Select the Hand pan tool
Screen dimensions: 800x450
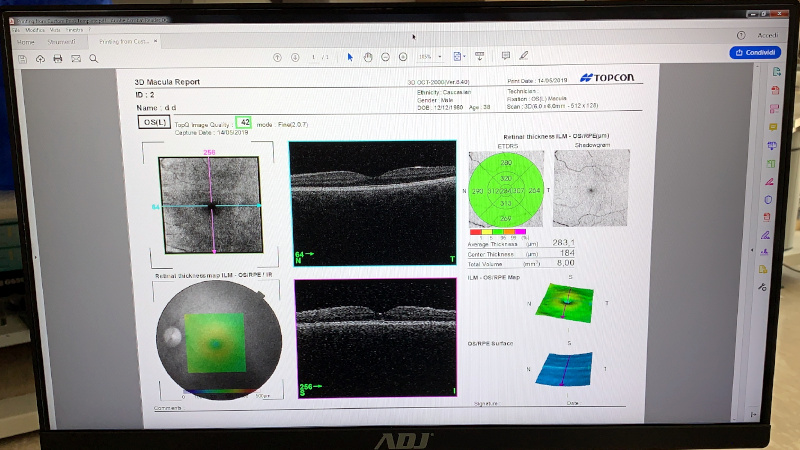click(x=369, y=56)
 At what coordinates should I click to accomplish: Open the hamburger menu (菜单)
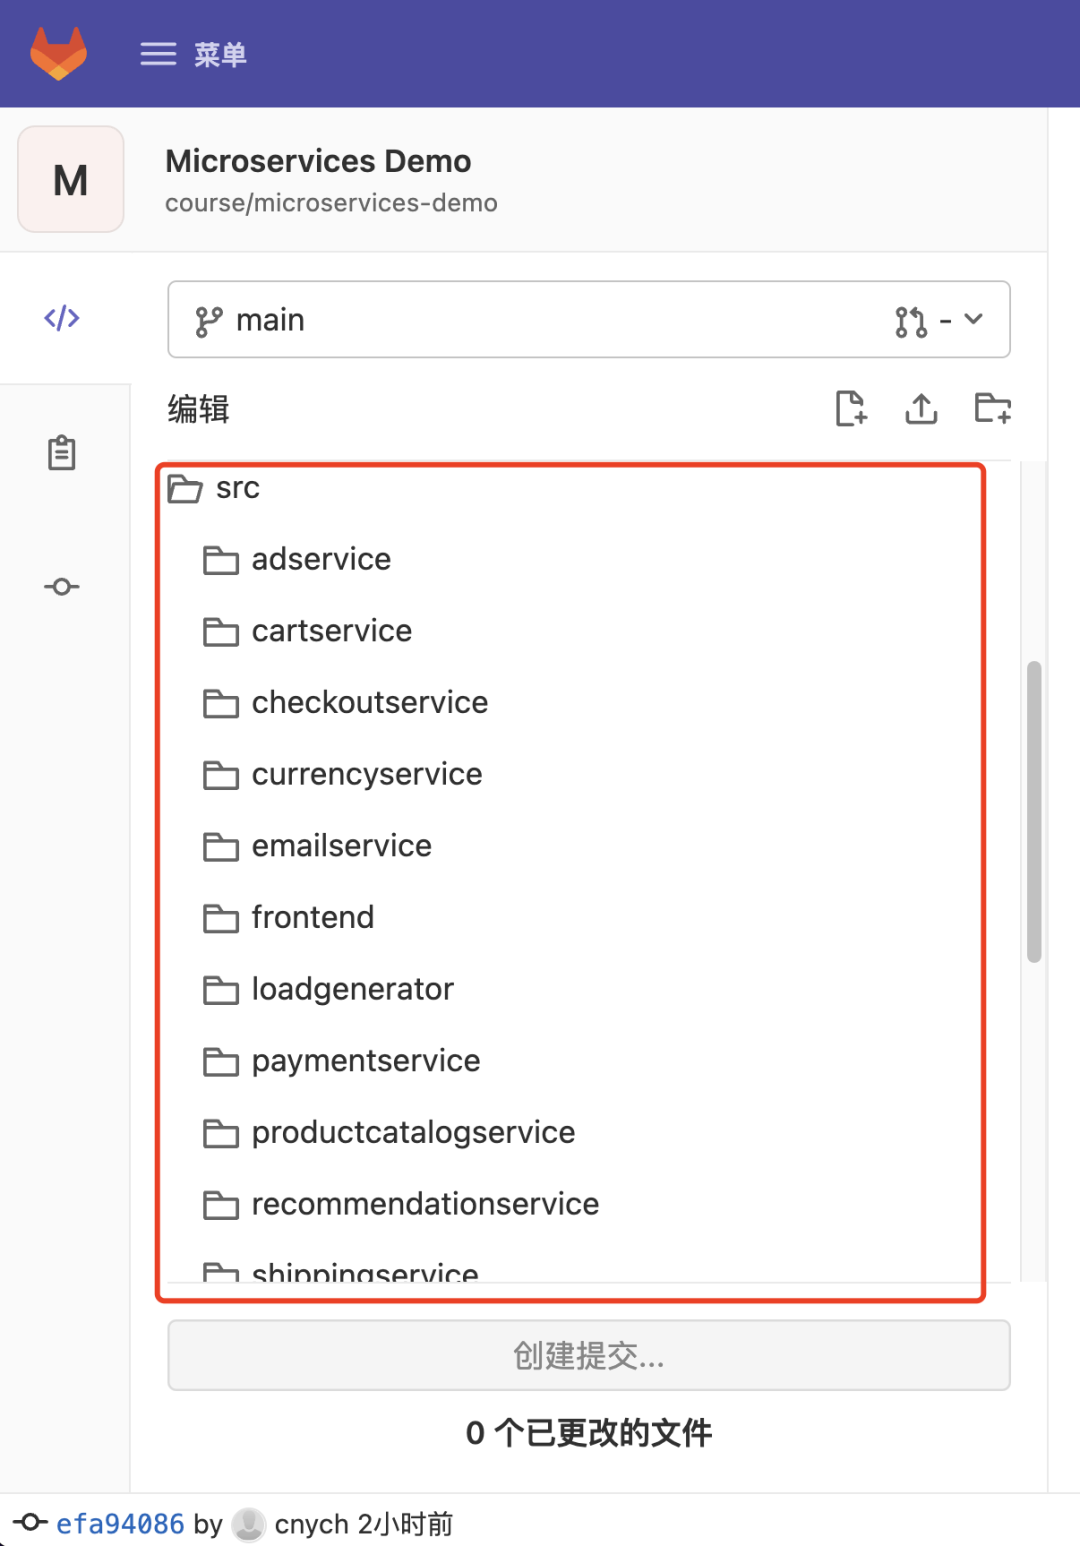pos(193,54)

§ **Task instructions**
Format the lines above as a numbered list, leaving out any blank lines and the pictures.

§ **Solution to this task**
1. Select the Hand pan tool
2. Screen dimensions: 800x450
3. click(x=369, y=56)
4.  At what coordinates should I click to accomplish: Open the hamburger menu (菜单)
5. pos(193,54)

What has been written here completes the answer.